Push-ups are a basic movement that can help to build strength, power, and help to reduce one’s risk for injury. Throughout the fitness and rehab professions, the 1-arm push-up is a true measure of core stability, core strength, as well as upper body strength. For someone to perform a 1-arm push-up is an impressive feat.
For most athletes and clients, the 1-arm push-up is a very challenging maneuver and some may never attain the ability to perform one.
Here are 3 Quick Tips to Get Your First 1-Arm Push-Up!
1. Perform Them Elevated
If you can’t perform a 1-arm push-up on the floor, make the movement easier by elevating the surface on which you put your hands.
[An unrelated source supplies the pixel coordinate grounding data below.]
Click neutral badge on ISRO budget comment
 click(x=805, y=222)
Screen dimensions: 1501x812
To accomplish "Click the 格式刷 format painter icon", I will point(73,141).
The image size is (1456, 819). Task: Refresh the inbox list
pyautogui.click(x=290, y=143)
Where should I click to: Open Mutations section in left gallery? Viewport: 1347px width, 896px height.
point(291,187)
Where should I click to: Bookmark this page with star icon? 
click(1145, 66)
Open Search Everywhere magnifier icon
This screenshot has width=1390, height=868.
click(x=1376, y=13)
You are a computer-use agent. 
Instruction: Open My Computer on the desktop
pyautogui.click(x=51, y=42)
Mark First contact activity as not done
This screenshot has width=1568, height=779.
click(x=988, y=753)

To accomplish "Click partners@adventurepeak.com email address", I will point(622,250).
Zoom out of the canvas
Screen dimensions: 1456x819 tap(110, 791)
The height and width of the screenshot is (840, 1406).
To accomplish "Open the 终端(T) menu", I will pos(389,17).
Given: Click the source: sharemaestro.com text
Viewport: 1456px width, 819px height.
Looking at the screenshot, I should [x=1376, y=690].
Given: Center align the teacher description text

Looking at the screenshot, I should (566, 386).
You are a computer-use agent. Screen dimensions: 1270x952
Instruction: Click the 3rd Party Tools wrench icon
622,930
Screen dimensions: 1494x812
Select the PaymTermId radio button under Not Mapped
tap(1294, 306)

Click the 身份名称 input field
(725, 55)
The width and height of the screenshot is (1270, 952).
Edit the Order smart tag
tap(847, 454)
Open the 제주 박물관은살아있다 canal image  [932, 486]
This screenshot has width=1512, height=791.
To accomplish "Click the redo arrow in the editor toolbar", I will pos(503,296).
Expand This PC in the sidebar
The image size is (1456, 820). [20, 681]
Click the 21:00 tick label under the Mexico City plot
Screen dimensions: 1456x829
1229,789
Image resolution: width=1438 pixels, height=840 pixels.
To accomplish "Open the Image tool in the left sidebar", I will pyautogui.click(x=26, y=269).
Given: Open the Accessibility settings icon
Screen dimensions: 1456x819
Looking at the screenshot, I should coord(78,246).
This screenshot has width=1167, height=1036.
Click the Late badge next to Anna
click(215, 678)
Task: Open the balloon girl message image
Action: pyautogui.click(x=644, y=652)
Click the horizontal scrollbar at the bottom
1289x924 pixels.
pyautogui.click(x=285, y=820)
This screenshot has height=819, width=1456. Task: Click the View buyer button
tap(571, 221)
For example, you can perform a 1-arm pushup elevated on the crash bars in a squat rack, on a barbell in a squat rack, or on a bench.
This can be a great way to challenge someone who may not be able to perform one on the floor. By training in this fashion, it allows the athlete to perform multiple sets and reps and broaden their training base.
Once you can perform multiple sets and reps at a specific height, lower the level you are at until you are at the floor.
2. Slow Eccentrics
Another option if someone cannot perform a 1-arm push-up from the floor is by performing only the eccentric portion of the 1-arm push-up.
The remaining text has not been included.